Hey, nice job so far.

Spoilers- I may end up having to put a servo in each servo bay and wire my wings for my 2M Spirit since I ran out of room to put a single mini servo for pull strings after narrowing and lowering my fusalage.

Fusalage- When you talk about crooked "braces", do you mean the bulkheads? If you're talking about the bulkheads, then no, it won't matter as long as things fit, your wings sit on your fusalage straight(and lined up with the tail pieces). If making your bulkheads a little crooked is the price you pay for getting your fuselage nice and straight and lined up nice on the outside, you'll be fine. At the worst case, a not-quite-straight fusalage looks worse than it affects flight. Straight is better flying, but my first plane was a bit off-center on the fusalage and it flies fine for what it is (HOB 2x4).

Triangle stock- Yes, I would advise putting them in your corners and rounding your corners and making things as nice, round and smooth and aerodynamically clean as possible. If you do this with EVERYTHING it will make a noticable improvement in how it flies, penetrates into a breeze when wanted, minimizes sink, maximizes "Go", etc.

Other Streamlining if you want to spend the time- Keep all switches inside, if using 72Mhz, keep that antenna wire mostly inside the fusalage and not dangling, put your wing hold-down dowels inside the fusalage and not sticking out(it's a bit of a project, but it's sooooo much cleaner aerodynically). Keep those trailing edges of the wings, elevator, rudder and nice and tapered and almost "sharp"(if you're really into it, make the last 1/4" of the wing trailing edges spruce and sand down to 1/32" or less- but that can wait until you really want to focus on streamlining, or go ahead). I think everything I mentioned is posted on my Spirit thread in case you want a pictorial.

### Data provided
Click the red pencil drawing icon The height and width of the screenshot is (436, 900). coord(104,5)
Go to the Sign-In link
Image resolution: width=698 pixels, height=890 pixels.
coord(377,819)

### Task brief
Please list every topic label that opens a paragraph of the glider-building post with a dash after it.

### Exercise solution
Spoilers
Fusalage
Triangle stock
Other Streamlining if you want to spend the time